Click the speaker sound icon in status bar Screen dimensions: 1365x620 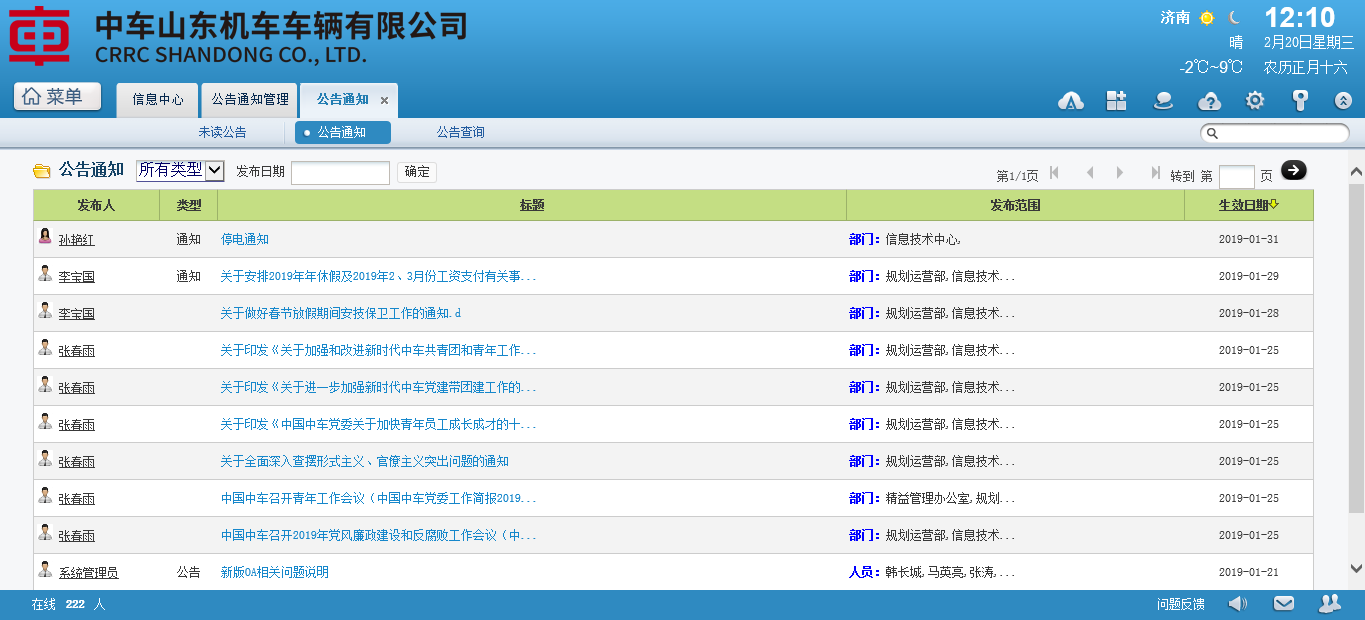click(x=1237, y=604)
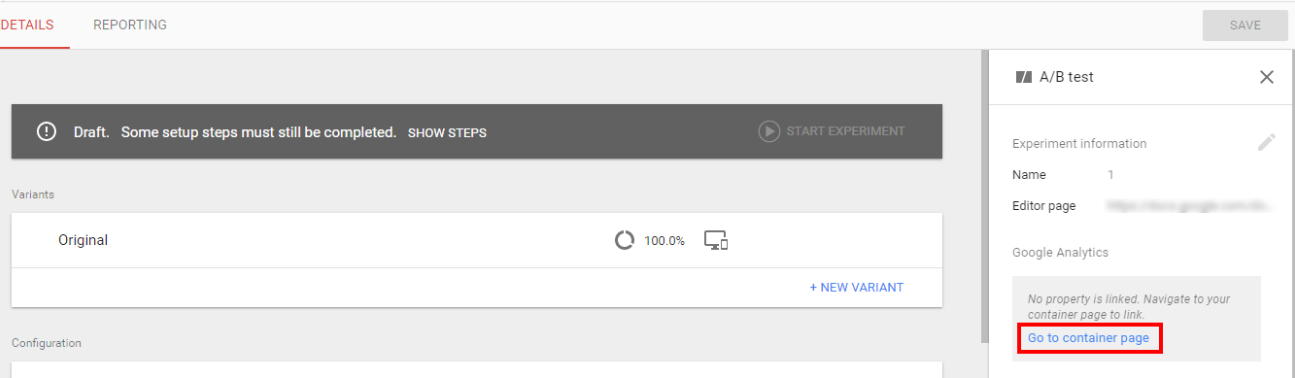Click the device targeting icon on the Original row

point(715,240)
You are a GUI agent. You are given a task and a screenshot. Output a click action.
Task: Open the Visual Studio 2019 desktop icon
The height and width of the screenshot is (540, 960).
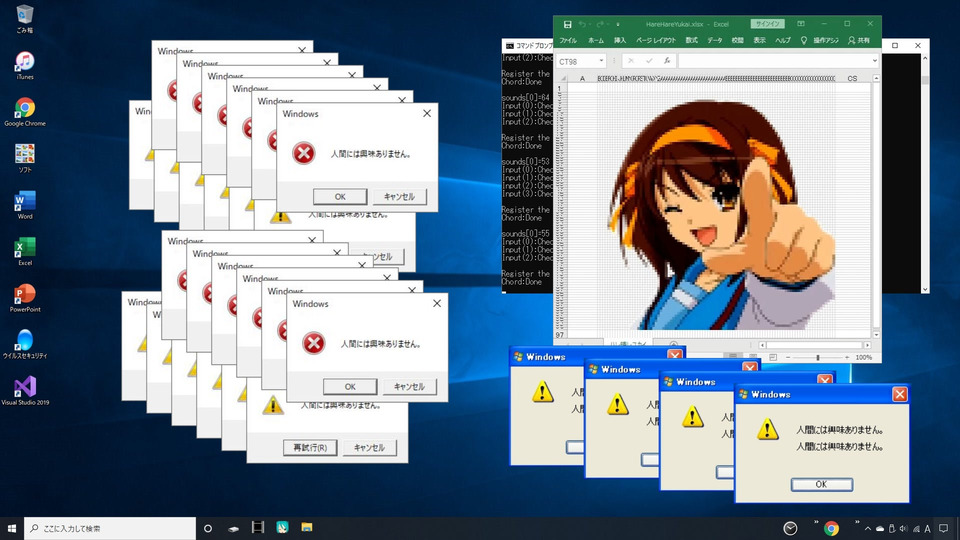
----------
Description of the task: Starting at the line containing "You are a GUI", output every remaining line of the records above exactly, the last one included. Nothing else belongs in the output, and no pictures either.

Output below:
You are a GUI agent. You are given a task and a screenshot. Output a click action.
Task: Open the Visual Studio 2019 desktop icon
The height and width of the screenshot is (540, 960).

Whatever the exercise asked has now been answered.